Multikulturelle Gesellschaft kann ein gemischt ethnisches Gemeinschaftsgebiet beschreiben, in dem mehrere kulturelle Traditionen existieren (wie zum Beispiel in New York City oder Triest) oder ein einzelnes Land, in dem solche existieren wie die Schweiz, Belgien oder Russland.
Innerhalb Deutschlands ist es vor allem das Bundesland Schleswig-Holstein, das sich zu seinen unterschiedlichen Ethnien und Kulturen und zu seiner Mehrsprachigkeit bekennt (Verfassung des Landes Schleswig-Holstein in den Artikeln 6,[2] 12[3] und 13 II[4]; siehe auch: Sprachen und Dialekte in Schleswig-Holstein).
Ein historisches Beispiel ist die 1918 aufgelöste Habsburgermonarchie, unter deren Dach viele verschiedene ethnische, sprachliche und religiöse Gruppen zusammenlebten. Eine der Grundlagen dieser jahrhundertealten Staatsstruktur war das Habsburger Prinzip „leben und leben lassen“. Die heutigen aktuellen Themen wie soziale und kulturelle Differenzierung, Mehrsprachigkeit, konkurrierende Identitätsangebote oder multiple kulturelle Identitäten haben bereits die wissenschaftlichen Theorien vieler Denker dieses multiethnischen Reiches geprägt.[5]
Ehemalige Kolonialmächte werden als multikulturelle Gesellschaften besonderer Art bezeichnet: Dort leben oft Menschen aus ehemaligen Kolonien. Teilweise wanderten sie während der Kolonialzeit ein; teilweise kamen sie im Zuge der Dekolonisation in den 1950er und 1960er Jahren. Die Geschichte Kanadas gilt als ein Beispiel für legislative Umsetzung des Multikulturalismus. Denn Kanada war im 18. und 19. Jahrhundert zwischen Briten und Franzosen im Osten (1763 verloren die Franzosen ihre Kolonie Neufrankreich an die Briten) sowie später im Westen zwischen Spaniern, Briten und Russen umstritten.[6]
Politische Debatte in Deutschland
[Bearbeiten | Quelltext bearbeiten]Historische Entwicklung
[Bearbeiten | Quelltext bearbeiten]In den 1970er Jahren zeichnete sich ab, dass die zwischen 1955 und 1973 angeworbenen bzw. eingereisten Gastarbeiter nur selten nach einigen Jahren in ihre Heimatländer zurückkehrten, sondern dauerhaft in Deutschland blieben und öfter als prognostiziert ihre Familien nachholten.
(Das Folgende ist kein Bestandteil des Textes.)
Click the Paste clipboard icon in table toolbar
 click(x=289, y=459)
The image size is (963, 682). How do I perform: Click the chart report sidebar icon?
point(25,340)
1978 berief die damalige Bundesregierung unter Helmut Schmidt deshalb einen Beauftragten zur Förderung der Integration der ausländischen Arbeitnehmer und ihrer Familienangehörigen. Erster Beauftragter wurde Heinz Kühn. Er veröffentlichte 1979 das sogenannte Kühn-Memorandum (vollständiger Titel „Stand und Weiterentwicklung der Integration der ausländischen Arbeitnehmer und ihrer Familien in der Bundesrepublik Deutschland“). Es gilt als erster Meilenstein der dritten Phase der Integrationspolitik, der „Phase der Integrationskonzepte“ 1979/1980. Die zentrale Aussage lautete, Deutschland sei faktisch ein Einwanderungsland. Jedoch wurde diesem Bericht erstaunlich wenig Beachtung geschenkt und nur wenige der Konzepte wurden umgesetzt. Dies lag vor allem daran, dass die Wirtschaftskrise und die Unsicherheit der frühen 1980er Jahre zu einem Aufflackern fremdenfeindlicher Stimmungen in der Gesellschaft führten, so dass die Regierungen von Helmut Schmidt in ihren letzten Jahren und von Helmut Kohl eher bemüht waren, die Einwanderung zu begrenzen und den Familiennachzug einzudämmen. In den 1980er Jahren wurden mit dem Rückkehrhilfegesetz auch Prämien gezahlt, um ausländische Arbeitnehmer zur Rückkehr in ihr Heimatland anzuhalten. Parallel dazu wurden von Vertretern der Politischen Linken, vor allem aus den Reihen der Grünen, das Konzept der „Multikulturellen Gesellschaft“ vorgebracht, seit Beginn der 1990er Jahre wurde dies auch Vertretern der konservativen Parteien als Gegenbild aufgegriffen. Eine tatsächliche Umsetzung des Leitbilds einer multikulturellen Gesellschaft wie etwa in Kanada, wo der Multikulturalismus in der Verfassung verankert ist,[7] hat es in Deutschland nie gegeben, unter der rot-grünen Bundesregierung von Gerhard Schröder ging jedoch u. a. die Reform des Staatsbürgerschaftsrechts (Erleichterung der Einbürgerung, Einführung des Ius soli für in Deutschland geborene Kinder von Einwanderern) in diese Richtung.
Neuere politische Debatte
[Bearbeiten | Quelltext bearbeiten]Seit den 1990er Jahren ist die Idee einer multikulturellen Gesellschaft in Deutschland beständig Teil von Debatten. Die Debatte in Deutschland ist davon geprägt, dass Befürworter und Gegner der multikulturellen Gesellschaft oft verschiedene Dinge meinen, wenn von „Multikulti“ die Rede ist: Entweder die Tatsache, dass Deutschland ein Einwanderungsland ist und verschiedene ethnische und religiöse Gruppen Teil der Gesellschaft sind oder – in der eigentlichen Bedeutung des Wortes – dass auf Einwanderer keinerlei Druck ausgeübt werden soll, sich zu assimilieren oder einen verbindlichen gesellschaftlichen Wertekanon anzunehmen (teilweise als „Leitkultur“ bezeichnet). Dies wurde vom damaligen Außenminister Guido Westerwelle (FDP) 2010 prägnant zusammengefasst: „Wenn Multikulti heißt, dass wir unsere Wertmaßstäbe aufgeben sollen, dann ist Multikulti ein Irrweg. Wenn Multikulti heißt, dass Vielfalt und Vernetzung mehr denn je unser aller Leben prägen, daheim und international, dann ist Multikulti Realität.“[8]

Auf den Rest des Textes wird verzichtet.